Brief: Please transcribe the data that follows exactly, from its first line through the line that contains "Given: Open the Product menu in the header".

Excerpted records:
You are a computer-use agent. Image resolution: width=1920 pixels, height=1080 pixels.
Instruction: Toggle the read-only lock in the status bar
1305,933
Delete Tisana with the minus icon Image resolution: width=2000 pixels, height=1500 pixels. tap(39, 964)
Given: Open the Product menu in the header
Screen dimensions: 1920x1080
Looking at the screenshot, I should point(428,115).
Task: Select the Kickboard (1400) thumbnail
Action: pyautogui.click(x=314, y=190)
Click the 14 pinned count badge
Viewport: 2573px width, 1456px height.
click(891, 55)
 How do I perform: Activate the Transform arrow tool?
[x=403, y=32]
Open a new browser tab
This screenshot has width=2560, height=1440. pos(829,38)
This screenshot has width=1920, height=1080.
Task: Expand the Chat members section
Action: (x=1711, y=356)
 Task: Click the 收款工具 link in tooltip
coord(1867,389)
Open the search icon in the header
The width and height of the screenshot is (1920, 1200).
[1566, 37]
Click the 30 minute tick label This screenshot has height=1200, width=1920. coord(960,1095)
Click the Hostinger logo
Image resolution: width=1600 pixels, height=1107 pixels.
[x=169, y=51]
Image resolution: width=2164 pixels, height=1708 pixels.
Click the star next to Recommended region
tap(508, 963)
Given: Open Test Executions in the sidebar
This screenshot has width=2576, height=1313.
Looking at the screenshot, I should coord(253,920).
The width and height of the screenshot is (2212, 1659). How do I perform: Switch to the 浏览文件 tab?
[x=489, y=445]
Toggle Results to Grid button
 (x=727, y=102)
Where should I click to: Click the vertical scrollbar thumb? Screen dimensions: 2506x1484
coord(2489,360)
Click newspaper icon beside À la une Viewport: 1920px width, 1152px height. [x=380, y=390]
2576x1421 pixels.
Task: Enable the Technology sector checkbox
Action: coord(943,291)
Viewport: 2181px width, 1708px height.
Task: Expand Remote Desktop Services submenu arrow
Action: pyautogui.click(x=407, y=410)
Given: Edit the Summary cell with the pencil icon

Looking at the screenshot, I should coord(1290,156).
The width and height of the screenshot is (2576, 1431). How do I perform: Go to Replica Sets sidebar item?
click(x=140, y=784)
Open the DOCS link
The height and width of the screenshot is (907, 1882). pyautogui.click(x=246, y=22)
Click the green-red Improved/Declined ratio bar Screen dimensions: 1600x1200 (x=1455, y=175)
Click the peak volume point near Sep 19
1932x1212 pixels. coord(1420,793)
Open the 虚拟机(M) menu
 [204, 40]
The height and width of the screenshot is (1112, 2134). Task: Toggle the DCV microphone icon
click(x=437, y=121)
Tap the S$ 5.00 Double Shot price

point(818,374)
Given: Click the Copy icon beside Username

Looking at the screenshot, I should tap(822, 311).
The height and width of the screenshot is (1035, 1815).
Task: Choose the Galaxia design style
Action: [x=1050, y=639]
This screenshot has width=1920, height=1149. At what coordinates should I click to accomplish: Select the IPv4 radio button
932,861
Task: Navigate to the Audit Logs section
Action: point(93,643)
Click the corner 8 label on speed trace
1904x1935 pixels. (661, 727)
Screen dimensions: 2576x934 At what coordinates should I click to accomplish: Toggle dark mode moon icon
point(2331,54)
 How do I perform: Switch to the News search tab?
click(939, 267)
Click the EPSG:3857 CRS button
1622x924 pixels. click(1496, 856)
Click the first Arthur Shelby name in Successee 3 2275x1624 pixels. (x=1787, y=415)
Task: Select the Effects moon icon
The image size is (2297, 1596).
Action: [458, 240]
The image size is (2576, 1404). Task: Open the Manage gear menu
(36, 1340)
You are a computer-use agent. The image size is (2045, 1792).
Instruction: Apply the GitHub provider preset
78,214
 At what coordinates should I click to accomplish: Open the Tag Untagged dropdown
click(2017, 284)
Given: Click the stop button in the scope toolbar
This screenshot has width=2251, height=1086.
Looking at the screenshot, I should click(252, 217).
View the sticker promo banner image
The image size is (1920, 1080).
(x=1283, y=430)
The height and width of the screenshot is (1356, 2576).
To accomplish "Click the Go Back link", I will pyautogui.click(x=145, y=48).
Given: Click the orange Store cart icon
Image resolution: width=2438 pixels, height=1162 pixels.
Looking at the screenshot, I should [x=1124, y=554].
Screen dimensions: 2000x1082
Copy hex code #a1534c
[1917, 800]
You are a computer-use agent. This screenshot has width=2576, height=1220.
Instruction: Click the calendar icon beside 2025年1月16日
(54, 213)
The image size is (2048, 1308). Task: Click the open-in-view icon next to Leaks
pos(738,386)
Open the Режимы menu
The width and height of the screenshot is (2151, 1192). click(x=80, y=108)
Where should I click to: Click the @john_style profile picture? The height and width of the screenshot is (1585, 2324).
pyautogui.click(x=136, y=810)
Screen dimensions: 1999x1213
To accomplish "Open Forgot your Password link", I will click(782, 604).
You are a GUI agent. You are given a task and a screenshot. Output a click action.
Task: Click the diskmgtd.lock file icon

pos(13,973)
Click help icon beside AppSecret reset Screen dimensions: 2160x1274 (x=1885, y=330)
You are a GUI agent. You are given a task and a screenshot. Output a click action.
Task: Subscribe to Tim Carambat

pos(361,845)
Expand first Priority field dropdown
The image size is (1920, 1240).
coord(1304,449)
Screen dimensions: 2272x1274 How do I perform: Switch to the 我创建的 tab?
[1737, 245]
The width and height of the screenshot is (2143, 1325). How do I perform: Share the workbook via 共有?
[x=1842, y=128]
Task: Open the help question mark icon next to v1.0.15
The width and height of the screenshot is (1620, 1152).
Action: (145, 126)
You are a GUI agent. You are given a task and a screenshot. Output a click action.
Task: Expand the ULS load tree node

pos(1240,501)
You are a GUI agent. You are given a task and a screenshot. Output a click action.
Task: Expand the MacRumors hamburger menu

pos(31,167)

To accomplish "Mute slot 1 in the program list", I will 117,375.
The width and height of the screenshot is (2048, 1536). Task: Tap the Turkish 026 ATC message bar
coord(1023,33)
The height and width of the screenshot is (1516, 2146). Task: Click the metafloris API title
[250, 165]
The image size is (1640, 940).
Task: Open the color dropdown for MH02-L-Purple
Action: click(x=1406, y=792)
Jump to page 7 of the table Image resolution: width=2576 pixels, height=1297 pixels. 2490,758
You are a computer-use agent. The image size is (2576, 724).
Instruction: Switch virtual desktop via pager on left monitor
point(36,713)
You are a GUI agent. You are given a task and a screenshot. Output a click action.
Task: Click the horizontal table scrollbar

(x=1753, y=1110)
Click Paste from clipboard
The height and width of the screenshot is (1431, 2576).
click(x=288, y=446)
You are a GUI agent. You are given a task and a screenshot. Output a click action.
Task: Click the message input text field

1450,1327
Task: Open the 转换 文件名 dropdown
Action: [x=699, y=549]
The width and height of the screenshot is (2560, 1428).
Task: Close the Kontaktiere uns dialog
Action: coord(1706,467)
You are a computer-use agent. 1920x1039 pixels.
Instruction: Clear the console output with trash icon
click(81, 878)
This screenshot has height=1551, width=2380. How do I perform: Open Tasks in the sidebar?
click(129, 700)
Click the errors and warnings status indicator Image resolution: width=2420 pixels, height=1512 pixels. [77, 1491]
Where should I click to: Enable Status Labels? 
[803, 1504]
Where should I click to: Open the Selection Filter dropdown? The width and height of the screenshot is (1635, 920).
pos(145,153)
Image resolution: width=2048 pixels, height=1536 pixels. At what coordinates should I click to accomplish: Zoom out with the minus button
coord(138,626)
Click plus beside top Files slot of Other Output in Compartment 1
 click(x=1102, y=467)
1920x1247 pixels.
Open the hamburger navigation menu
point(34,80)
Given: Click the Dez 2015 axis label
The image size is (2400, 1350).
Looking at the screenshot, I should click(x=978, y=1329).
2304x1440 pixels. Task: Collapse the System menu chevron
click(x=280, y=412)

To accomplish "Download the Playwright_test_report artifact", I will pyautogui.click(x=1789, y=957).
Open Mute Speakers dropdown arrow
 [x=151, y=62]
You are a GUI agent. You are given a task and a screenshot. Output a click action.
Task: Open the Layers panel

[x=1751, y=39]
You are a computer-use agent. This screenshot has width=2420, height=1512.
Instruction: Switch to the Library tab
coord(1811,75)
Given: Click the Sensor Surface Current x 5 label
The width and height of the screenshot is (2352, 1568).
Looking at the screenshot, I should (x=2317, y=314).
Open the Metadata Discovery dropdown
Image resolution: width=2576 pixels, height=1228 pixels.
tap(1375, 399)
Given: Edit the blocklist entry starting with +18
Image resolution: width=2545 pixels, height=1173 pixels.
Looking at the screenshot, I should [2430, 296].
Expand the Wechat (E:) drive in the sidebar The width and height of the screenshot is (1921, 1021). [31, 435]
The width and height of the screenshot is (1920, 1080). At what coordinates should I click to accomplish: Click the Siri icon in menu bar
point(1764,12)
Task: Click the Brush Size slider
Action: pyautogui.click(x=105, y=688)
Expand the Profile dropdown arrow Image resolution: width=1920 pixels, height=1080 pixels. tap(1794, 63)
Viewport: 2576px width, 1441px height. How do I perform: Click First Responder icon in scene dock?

Task answer:
You are a computer-use agent. Image resolution: width=1920 pixels, height=1080 pixels.
Instruction: Toggle the read-only lock in the status bar
1305,933
Delete Tisana with the minus icon Image resolution: width=2000 pixels, height=1500 pixels. tap(39, 964)
Given: Open the Product menu in the header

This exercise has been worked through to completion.